隠す人
二宮が、手の中のUSBメモリを原田刑事に渡す。

「二重帳簿に関する資料が、スキャンしてこの中に入っています。一島重工の内部で行なわれていた、不正な金銭の収受記録です。お確かめください」

原田刑事は、USBメモリを受け取る前に、念を押した。

「二宮さん。これが我々警察の手に渡るということの意味を・・・ご存知ですね?」

二宮はうなずく。

「えぇ。これが、社長の意志です」

「・・・二宮さん、あなたね」

それを受け取ると、原田刑事は二宮に説教を始めた。

「我々があなたの尾行を続けていなければ、あなた今、確実に殺されてましたよ?」

「えぇ、そうでしょうね」
二宮は、相変わらず涼しい顔。

「事件の真相を知る人物が、その秘密を明かそうとする直前に真犯人に殺される。このパターンは、二時間もののサスペンスドラマの定番じゃないですか!それと知っていて、なぜこんな危ない真似をするんですか!」

「あなた方が、不毛な尾行ごっこばかりに時間を割いて、さっぱり真犯人に近づかないからじゃないですか」

二宮の冷たい視線が、原田刑事の胸に刺さる。
む、むかつく~!
でも言い返せない自分が、悔しい~!

「こうすれば、犯人を簡単におびき寄せられる。最もスムーズであり、かつ経費のかからない方法と判断しました」

「私たちが来なかったら、どうするつもりだったんですか?」
西刑事が、時計を見る。
時刻は8時を少し過ぎたところ。
二宮の言葉を真に受けていれば、二人は地下の駐車場で二宮が来るのをいそいそと待っている頃だろう。

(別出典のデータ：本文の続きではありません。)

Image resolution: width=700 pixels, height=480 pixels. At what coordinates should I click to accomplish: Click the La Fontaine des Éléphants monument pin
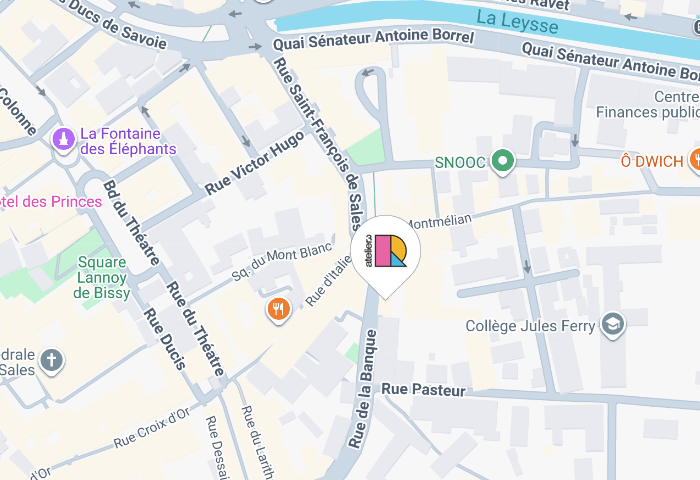(64, 140)
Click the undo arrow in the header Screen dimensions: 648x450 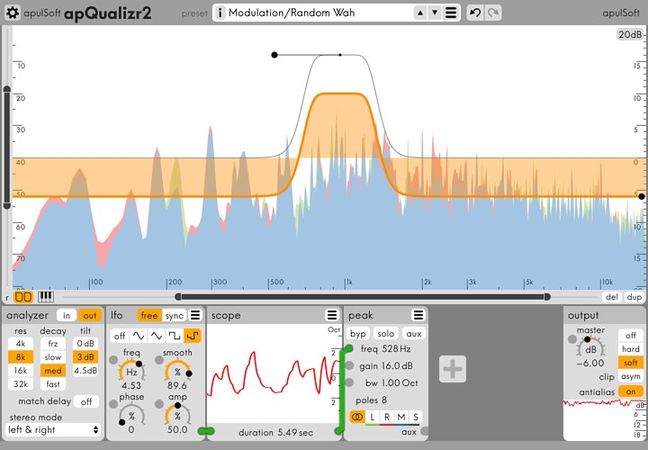[476, 13]
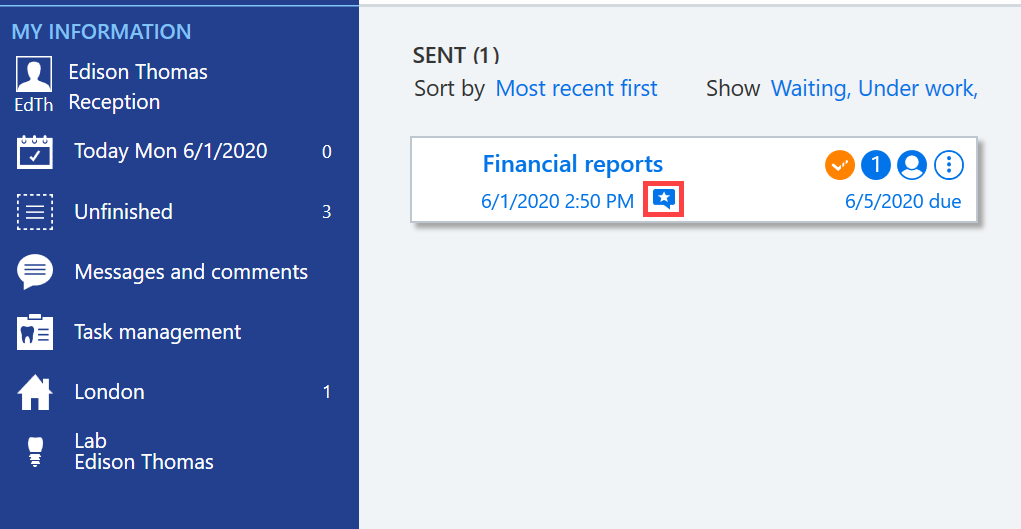Open the Most recent first sort dropdown
The image size is (1021, 529).
click(576, 89)
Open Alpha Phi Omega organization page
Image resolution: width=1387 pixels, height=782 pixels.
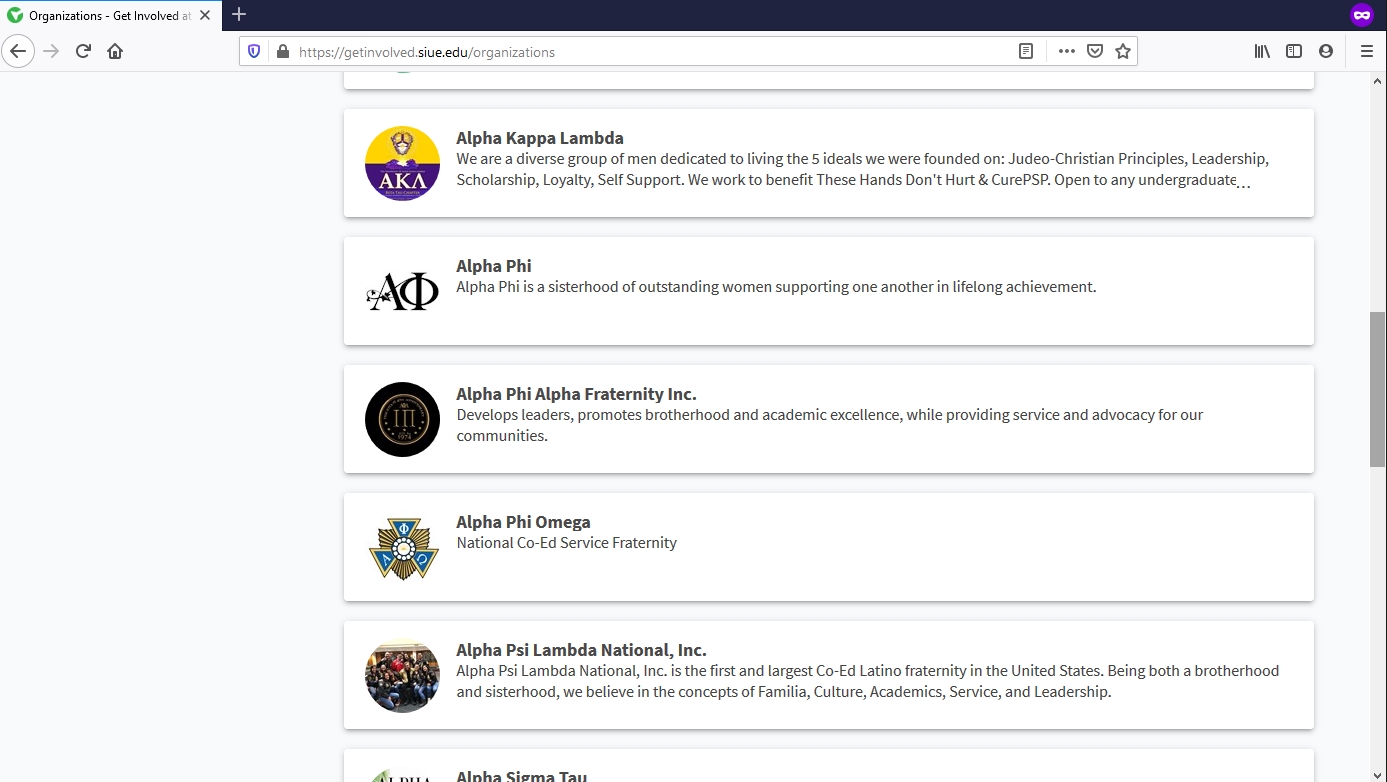click(x=523, y=522)
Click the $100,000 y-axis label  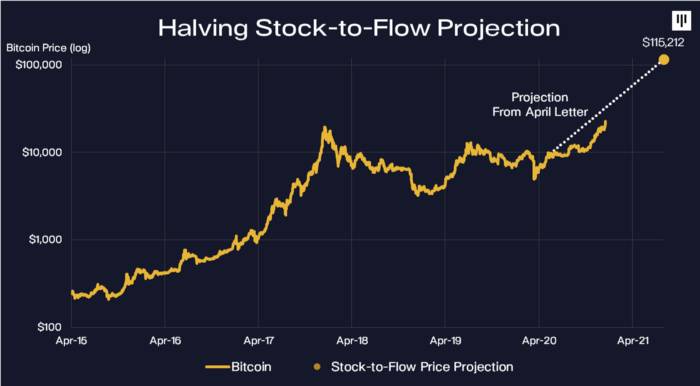[38, 65]
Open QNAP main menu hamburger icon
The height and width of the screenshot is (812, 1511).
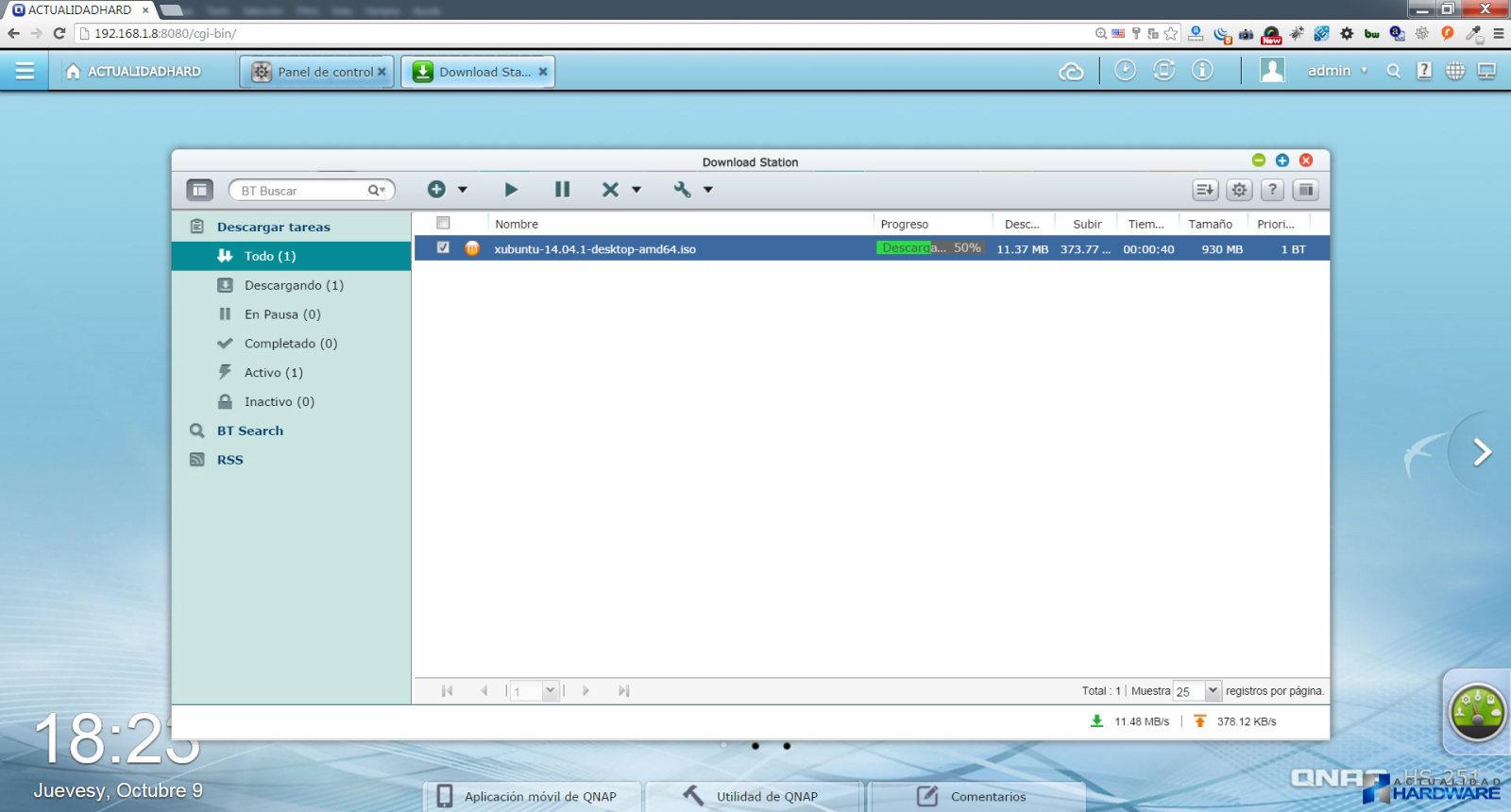coord(25,71)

「いいえ、お二人は絶対に私の尾行を続けると確信していました」

「随分な自信ですねぇ」

「私はあなた方に、嘘ばかりついていましたからね。これで私の言葉を全て信じて行動するなんて・・・」

二宮が、爽やかな笑顔を二人に向けた。
「学習能力のない、ただのサルです」

「サル~?!」

原田刑事の耳から、湯気が吹き出た。

「この秘書ロボットめ、黙って聞いてればいい気になりやがって!公務執行妨害で逮捕するぞ、コラ!」

「原田さん、落ち着いて!」
西刑事が、怒りに我を忘れる原田刑事を必死でなだめた。